What is the management approach for an unsensitized Rh-negative pregnant woman

A

Administer routine antenatal anti-D prophylaxis (RAADP) to prevent sensitization.

37
Q

When should Rh immunoglobulin be administered to an unsensitized Rh-negative pregnant woman during pregnancy?

A

Rh immunoglobulin should be administered at 28 weeks gestation

38
Q

What dose of Rh immunoglobulin is given at 28 weeks gestation for unsensitized Rh-negative mothers?

A

A dose of 300 μg (1500 IU) of Rh immunoglobulin is given at 28 weeks gestation.

39
Q

What should be done if an unsensitized Rh-negative pregnant woman experiences a sensitizing event before 20 weeks gestation?

A

Administer 150 μg of Rh immunoglobulin for events occurring before 20 weeks gestation.

40
Q

How should sensitizing events occurring after 20 weeks gestation be managed in an unsensitized Rh-negative pregnant woman?

A

Administer 300 μg of Rh immunoglobulin for events occurring after 20 weeks gestation.

41
Q

What should be done if an unsensitized Rh-negative mother has recurrent antepartum hemorrhage after 20 weeks gestation?

A

Administer anti-D immunoglobulin at least every 6 weeks to prevent sensitization.

42
Q

What is the protocol if the pregnancy is non-viable and the mother is Rh-negative but unsensitized?

A

Administer anti-D immunoglobulin within 72 hours of diagnosis, regardless of the timing of delivery.

43
Q

What tests should be conducted at the time of delivery in an unsensitized Rh-negative mother?

A

Test the infant’s Rh type and perform a Direct Coombs test from the umbilical cord blood.

44
Q

What should be done if the newborn of an unsensitized Rh-negative mother is Rh-positive?

A

Administer 300 μg of Rh immunoglobulin to the mother within 72 hours of delivery.

45
Q

Why is it important to administer Rh immunoglobulin even if no sensitization has occurred by the end of pregnancy?

A

To prevent sensitization in future pregnancies, which could lead to severe complications such as hemolytic disease of the fetus and newborn.

46
Q

How often should antibody titers be monitored in a sensitized Rh-negative pregnant woman?

A

Antibody titers should be monitored every 4 weeks until 28 weeks gestation, and then every 2 weeks until delivery.

47
Q

What fetal monitoring technique is crucial in sensitized pregnancies to assess for anemia?

A

Middle Cerebral Artery (MCA) Doppler ultrasound should be performed weekly from 16-18 weeks gestation to detect fetal anemia

48
Q

What is the management if the MCA Doppler indicates severe fetal anemia?

A

Consider early delivery if the fetus is viable; otherwise, more intensive monitoring and potential in-utero treatments may be necessary.

49
Q

At what gestational age should delivery be considered in a sensitized pregnancy?

A

Delivery should be considered at 37-38 weeks gestation, or earlier if there is evidence of fetal compromise or if fetal lung maturity is confirmed.

50
Q

What should be administered to the mother if delivery is planned before 34 weeks in a sensitized pregnancy?

A

Administer antenatal corticosteroids (e.g., dexamethasone) to enhance fetal lung maturity before delivery.

51
Q

What neonatal management is indicated immediately after delivery in sensitized pregnancies?

A

Test the newborn for hemoglobin levels, perform a Direct Coombs test, and measure bilirubin levels.

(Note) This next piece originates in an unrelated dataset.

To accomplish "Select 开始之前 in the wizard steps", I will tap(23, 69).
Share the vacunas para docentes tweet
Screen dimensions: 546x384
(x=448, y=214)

Consider transfusion if hemoglobin is ≤ 12 g/dL, Coombs test is positive, or bilirubin is ≥ 5 mg/dL.

52
Q

What are the potential complications for the fetus or newborn in a sensitized pregnancy?

A

Complications can include hemolytic anemia, hydrops fetalis, and severe jaundice leading to kernicterus.

53
Q

What is the role of phenobarbital in the management of sensitized pregnancies?

A

Oral phenobarbital may be considered in the 7 to 10 days prior to delivery to improve hepatic maturity and enhance bilirubin conjugation in the newborn.